_Instructions to follow:_ Below are records; extract exactly the lines from the one with "Where should I" through the final line, including both, but drop the pictures.

[Data entries]
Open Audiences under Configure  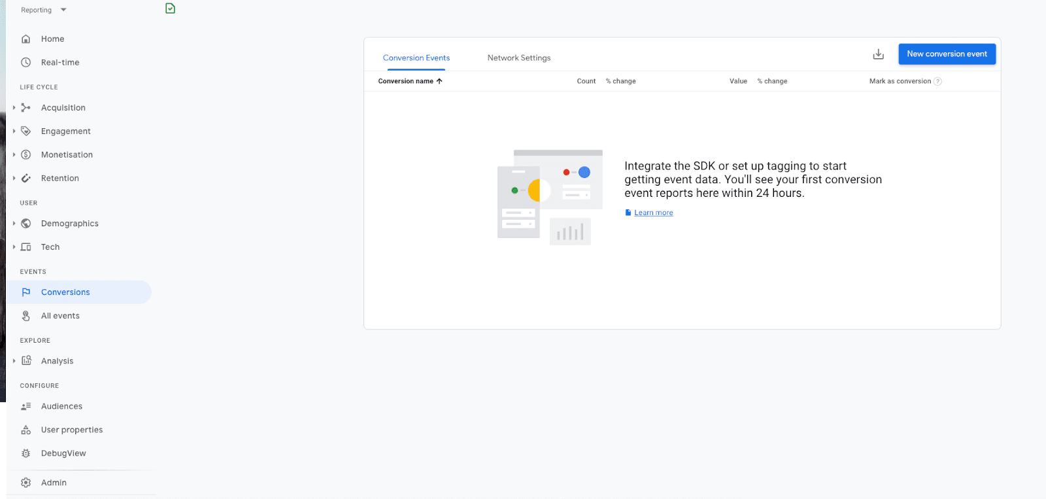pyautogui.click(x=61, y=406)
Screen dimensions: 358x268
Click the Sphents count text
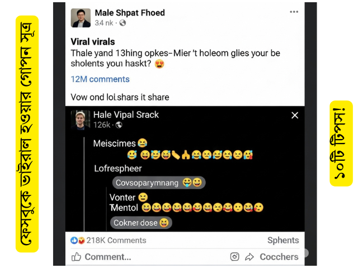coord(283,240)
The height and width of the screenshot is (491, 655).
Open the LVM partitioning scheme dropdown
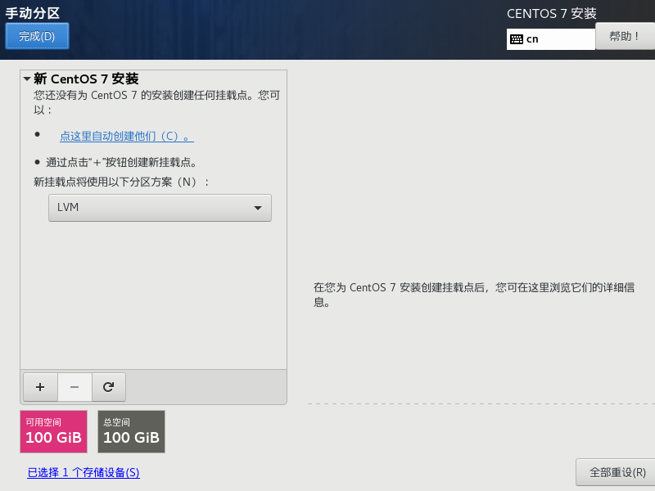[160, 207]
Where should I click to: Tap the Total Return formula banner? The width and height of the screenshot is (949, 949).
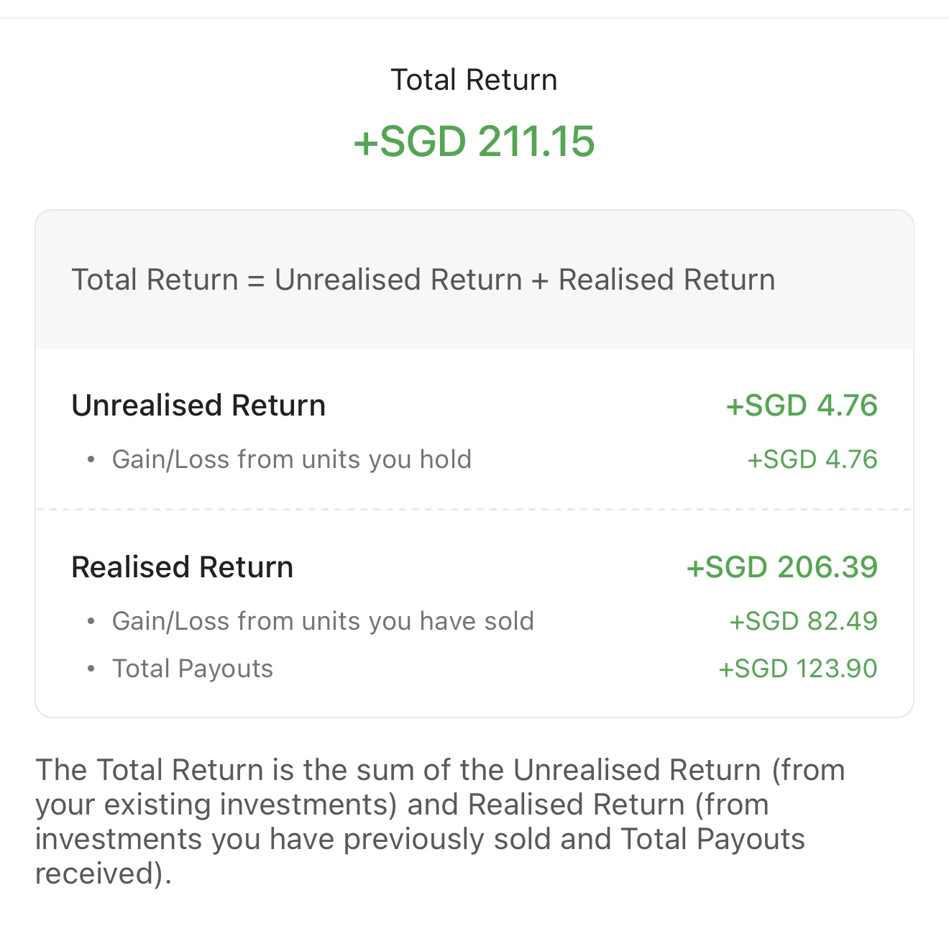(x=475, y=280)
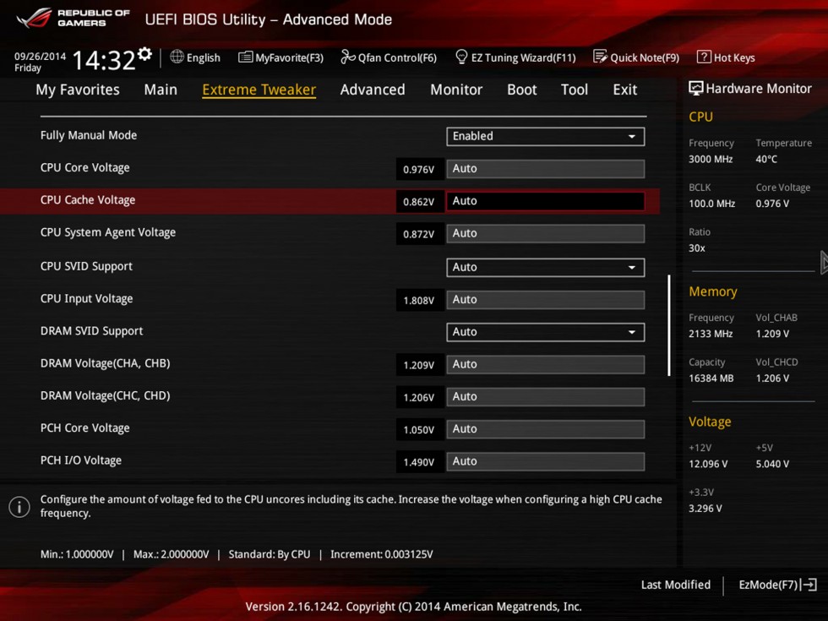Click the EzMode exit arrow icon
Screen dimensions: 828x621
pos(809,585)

_Result below:_
Where should I click to: Tap the Total Return formula banner? The width and height of the screenshot is (949, 949).
(x=475, y=280)
Click the EzMode exit arrow icon
Screen dimensions: 828x621
pos(809,585)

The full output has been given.